> **WHAT YOU ARE ASKED TO DO**
From the line with "[button] (322, 344)" through the final line of the entries below, write out each line exactly and nothing else.

::: MATERIAL PROVIDED :::

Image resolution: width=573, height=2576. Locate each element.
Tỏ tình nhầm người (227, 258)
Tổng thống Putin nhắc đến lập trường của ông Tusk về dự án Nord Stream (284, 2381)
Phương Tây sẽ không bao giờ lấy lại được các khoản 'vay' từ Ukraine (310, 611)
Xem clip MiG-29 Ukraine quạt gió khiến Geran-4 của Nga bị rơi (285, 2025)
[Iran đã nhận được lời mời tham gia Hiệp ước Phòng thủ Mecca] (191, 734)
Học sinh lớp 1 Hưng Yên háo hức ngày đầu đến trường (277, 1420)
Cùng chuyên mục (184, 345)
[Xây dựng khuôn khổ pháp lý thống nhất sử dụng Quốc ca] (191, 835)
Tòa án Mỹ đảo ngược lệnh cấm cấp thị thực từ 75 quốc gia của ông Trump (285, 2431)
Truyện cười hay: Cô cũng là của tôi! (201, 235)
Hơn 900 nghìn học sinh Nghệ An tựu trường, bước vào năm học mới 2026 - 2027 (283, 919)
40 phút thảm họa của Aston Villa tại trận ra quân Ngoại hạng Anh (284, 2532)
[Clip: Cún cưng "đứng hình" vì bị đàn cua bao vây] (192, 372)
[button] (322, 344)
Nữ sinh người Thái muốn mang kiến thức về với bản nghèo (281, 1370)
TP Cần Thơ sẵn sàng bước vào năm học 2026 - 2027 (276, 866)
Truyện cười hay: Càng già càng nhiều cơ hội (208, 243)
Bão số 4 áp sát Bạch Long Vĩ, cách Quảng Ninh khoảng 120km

:::

> **ANSWER**
[button] (322, 344)
Nữ sinh người Thái muốn mang kiến thức về với bản nghèo (281, 1370)
TP Cần Thơ sẵn sàng bước vào năm học 2026 - 2027 (276, 866)
Truyện cười hay: Càng già càng nhiều cơ hội (208, 243)
Bão số 4 áp sát Bạch Long Vĩ, cách Quảng Ninh khoảng 120km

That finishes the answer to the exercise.